Nun muss noch der Bundespräsident unterschreiben. Laut einem Bericht der Süddeutschen Zeitung zögert Bundespräsident Frank-Walter Steinmeier allerdings wegen verfassungsrechtlicher Bedenken mit seiner Unterschrift.
Kern des Gesetzes nicht verfassungsgemäß machbar
Die Verschärfung des Netzwerkdurchsetzungsgesetzes sieht vor, dass die sozialen Netzwerke vermeintlich strafbare Inhalte direkt an das Bundeskriminalamt (BKA) melden. Dort wird dann entschieden, ob ein Strafverfahren eingeleitet wird. Das BKA kann dabei eine Bestandsdatenauskunft durchführen, IP-Adressen abfragen und Zugangsdaten anfordern. Danach leitet das BKA als Zentralstelle die Verfahren an Länderpolizeien und Staatsanwaltschaften weiter.

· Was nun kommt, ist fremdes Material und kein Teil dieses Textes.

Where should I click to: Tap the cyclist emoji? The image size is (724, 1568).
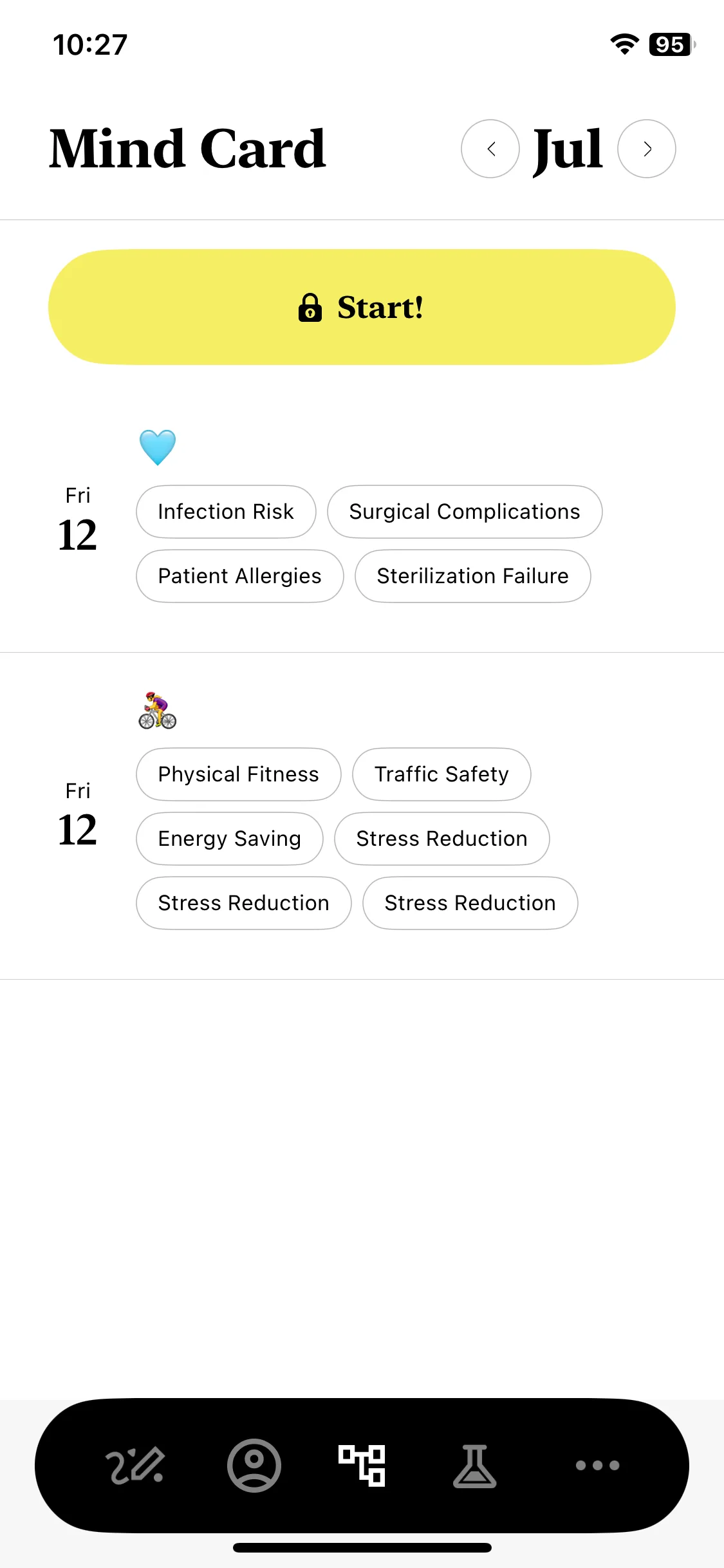click(158, 711)
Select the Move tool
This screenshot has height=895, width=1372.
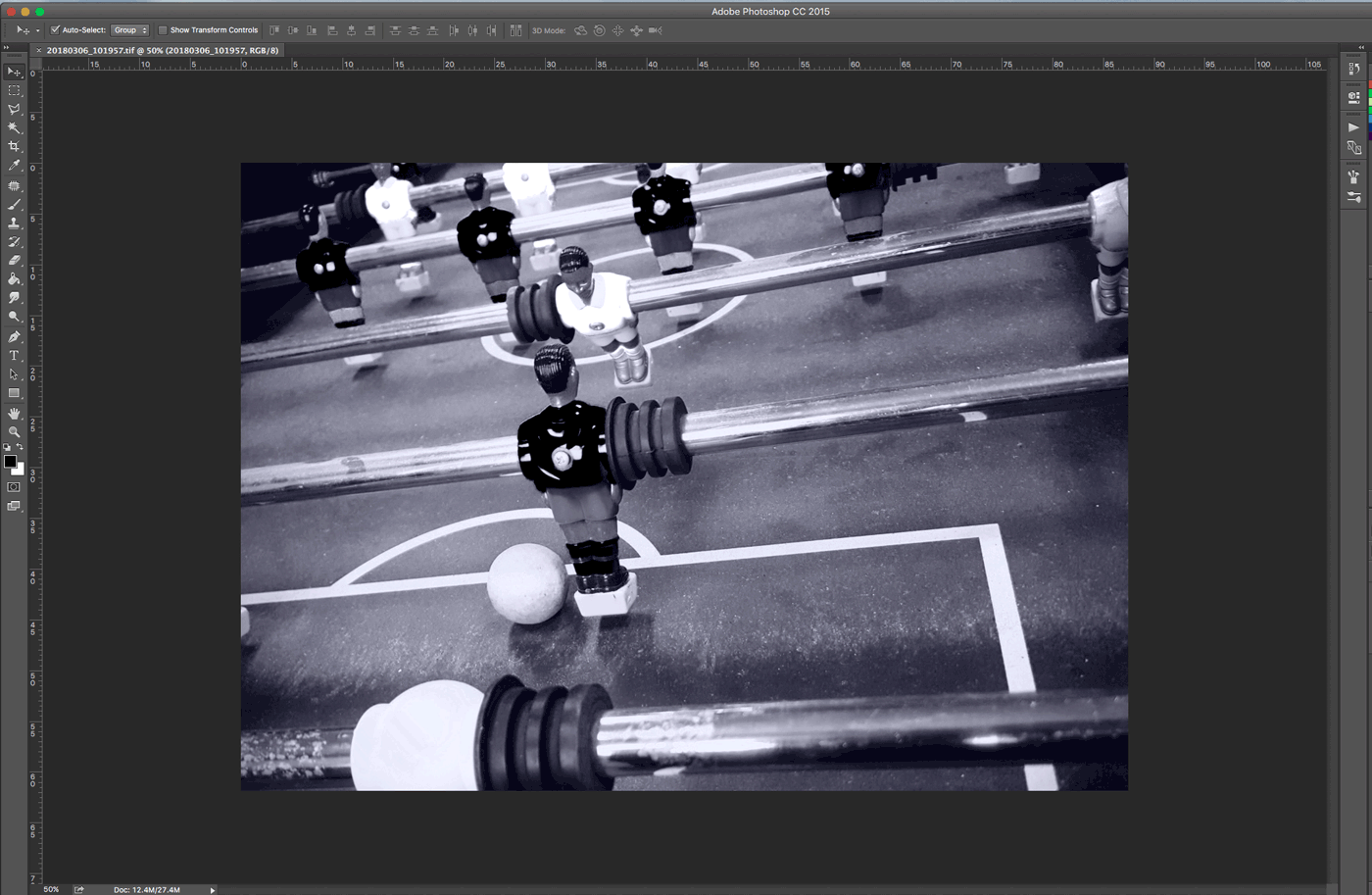(x=14, y=73)
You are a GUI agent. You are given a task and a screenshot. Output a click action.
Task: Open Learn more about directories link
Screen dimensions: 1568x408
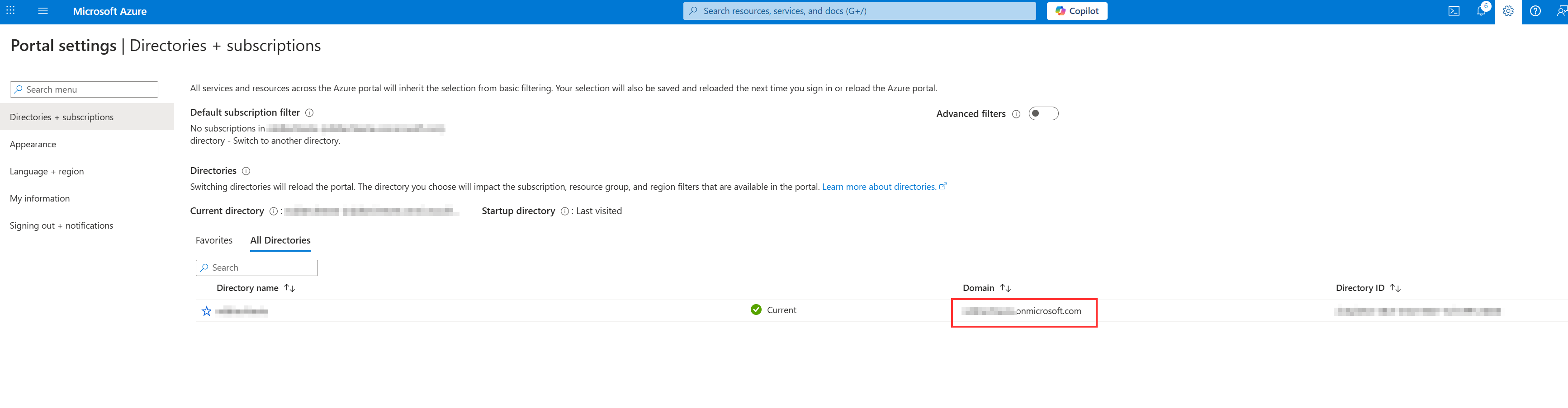click(x=878, y=187)
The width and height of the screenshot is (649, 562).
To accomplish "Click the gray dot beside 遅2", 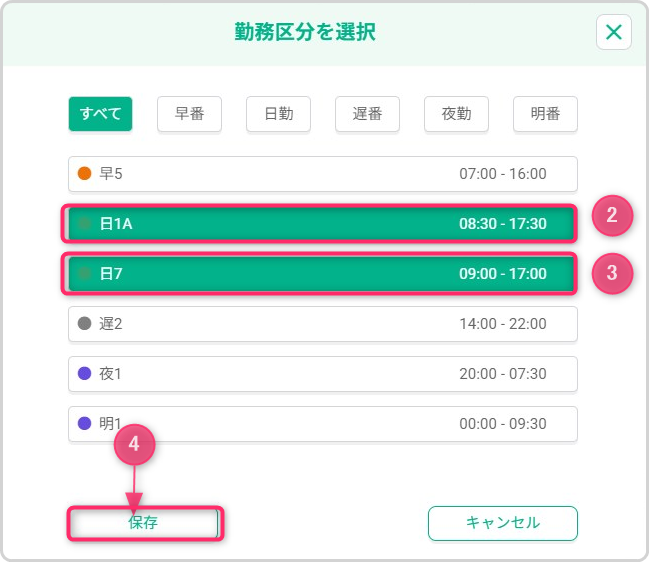I will (85, 324).

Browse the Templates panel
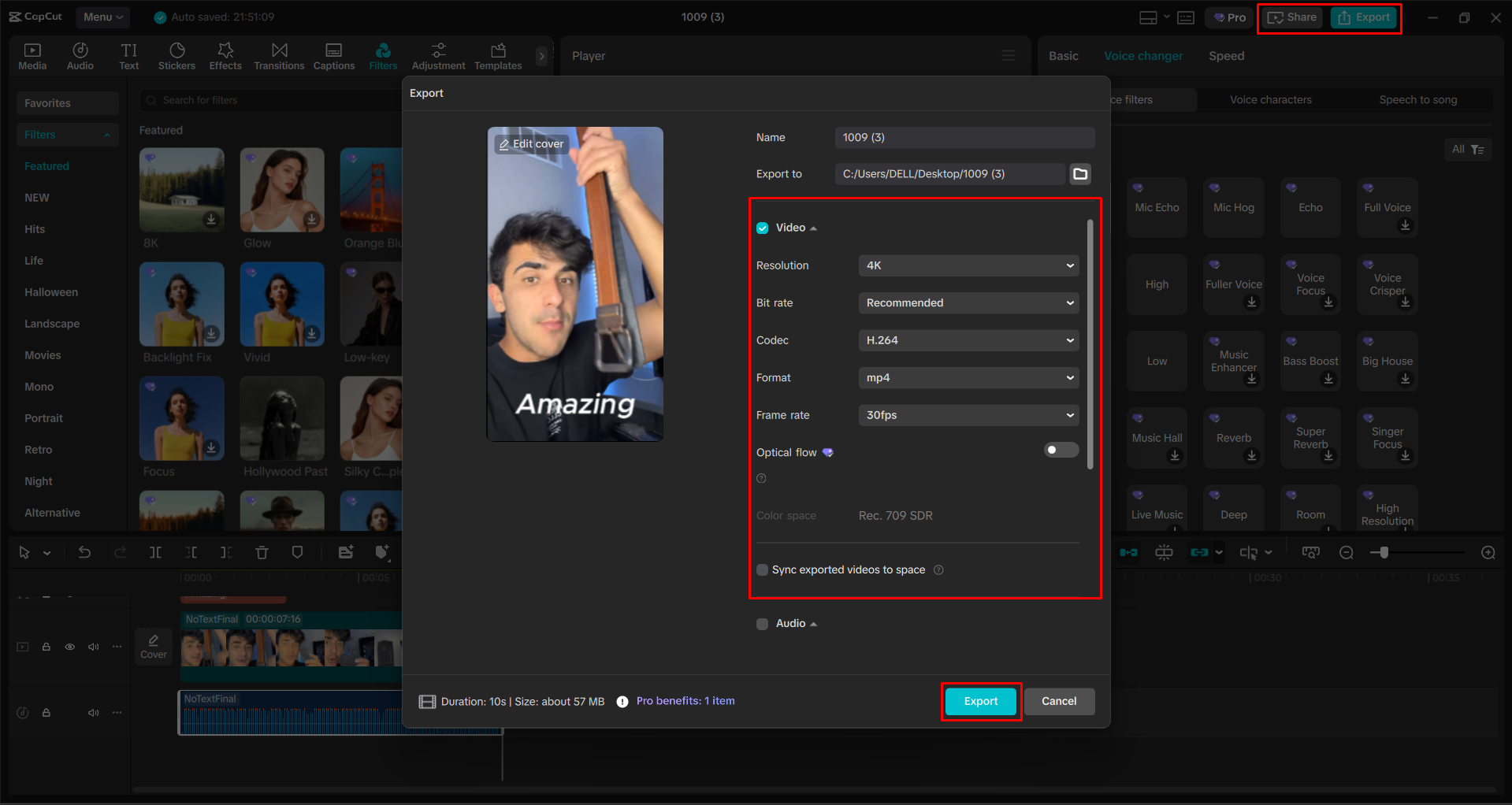pyautogui.click(x=497, y=55)
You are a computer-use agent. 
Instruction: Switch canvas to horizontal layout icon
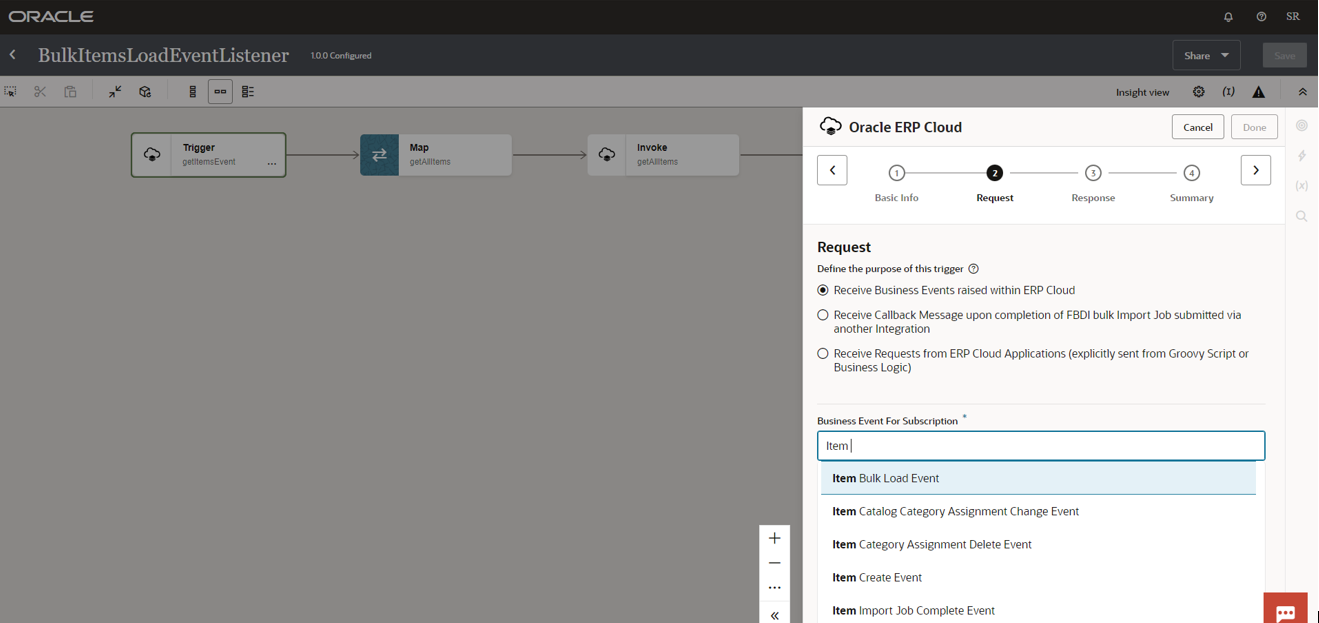point(220,92)
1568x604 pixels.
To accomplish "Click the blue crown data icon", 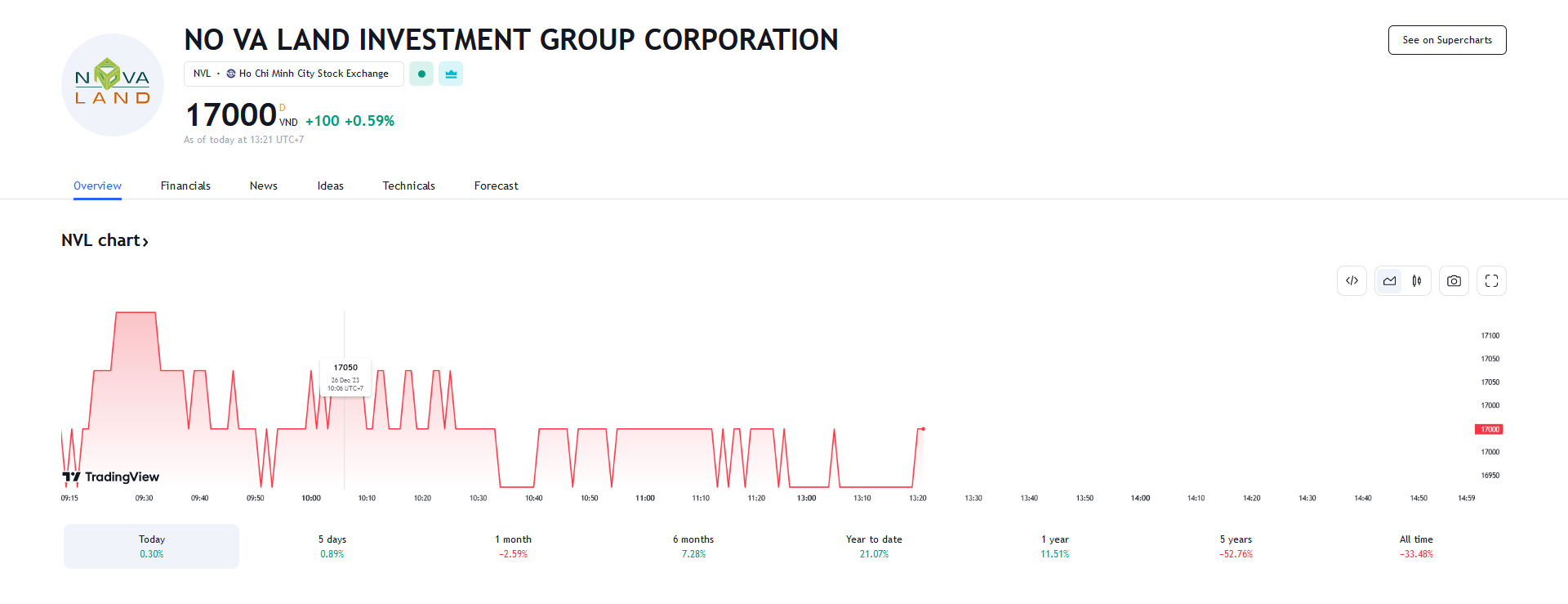I will point(451,74).
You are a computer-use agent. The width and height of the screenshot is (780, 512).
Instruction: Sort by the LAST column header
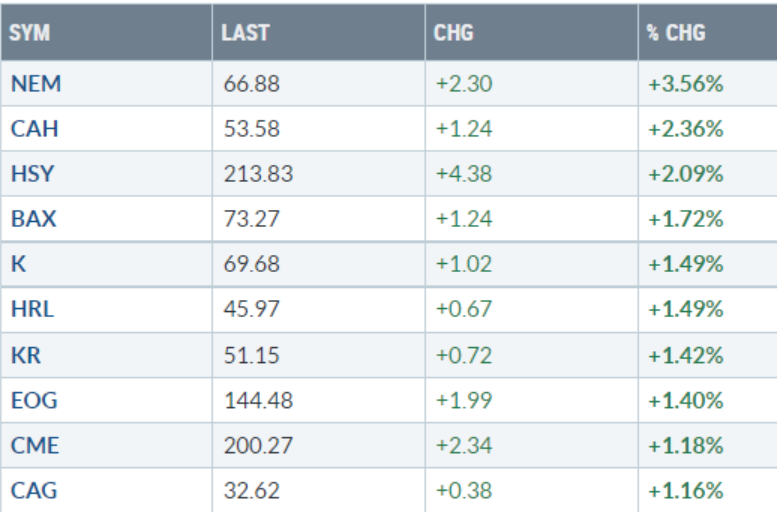246,33
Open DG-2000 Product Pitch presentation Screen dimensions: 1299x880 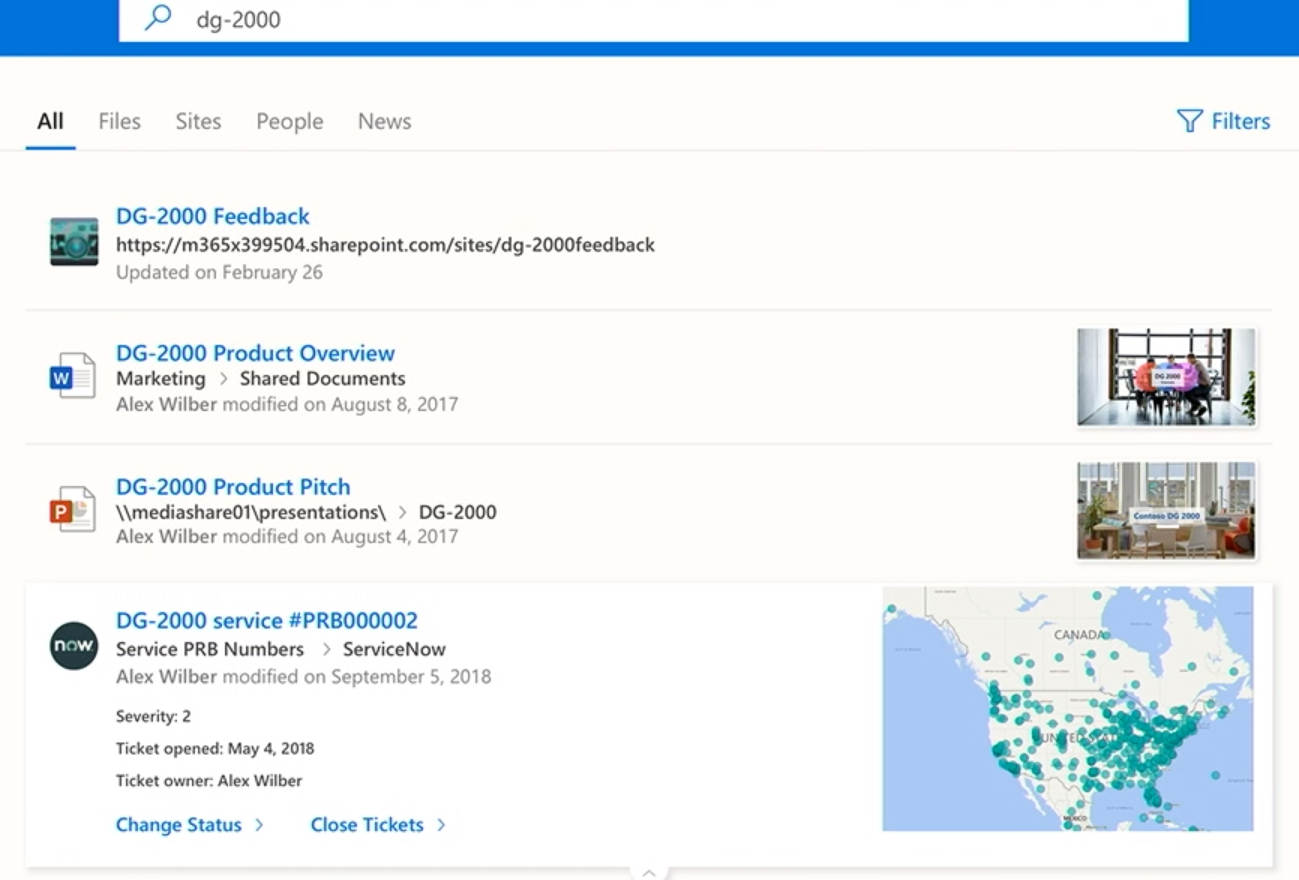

Nun heißt es jedoch im Gutachten, dass es fraglich sei, „ob das Bundeskriminalamt überhaupt die Befugnis dazu hat, anhand der ihm vorliegenden IP-Adresse, die Identität des Nutzers bei den Anbietern von Telekommunikationsdiensten und Telemediendiensten abzufragen.“
Gleichzeitig heißt es, dass Anbieter von Telekommunikationsdiensten keine Befugnis hätten, dem Bundeskriminalamt und anderen in der Vorschrift genannten Stellen anhand einer zu einem bestimmten Zeitpunkt zugewiesenen IP-Adresse ermittelte Daten, z.B. die Identität des Nutzers, zu übermitteln.
Deswegen kommt das Gutachten zum Schluss:
Da es also weder verfassungsmäßige Übermittlungsbefugnisse noch verfassungsmäßige Abfragebefugnisse für durch Zuordnung von IP-Adressen gewonnene Bestandsdaten gibt, kann das Bundeskriminalamt die – sofern möglich – von dem Anbieter eines sozialen Netzwerks übermittelte IP-Adresse nicht dazu verwerten, den Nutzer zu identifizieren.
Insofern ist die Übermittlung nicht dazu geeignet, den gewünschten Zweck – die Strafverfolgung – zu erreichen oder zu befördern.
Daher ist die Pflicht, die IP-Adresse zu übermitteln, nicht verhältnismäßig und daher nicht verfassungsgemäß.
Die Bundesregierung will das Gesetz dennoch haben, berichtet zumindest die Süddeutsche Zeitung. Ginge es nach dem Willen der Regierung, soll der Bundespräsident das Gesetz vorerst unterschreiben. Die Bundesregierung möchte dann eine Art Reparaturgesetz nachliefern.
Update 18.09.2020: Der Verweis auf das andere Gutachten und die Einschätzung von Matthias Bäcker wurden nach Erscheinen des Artikels hinzugefügt.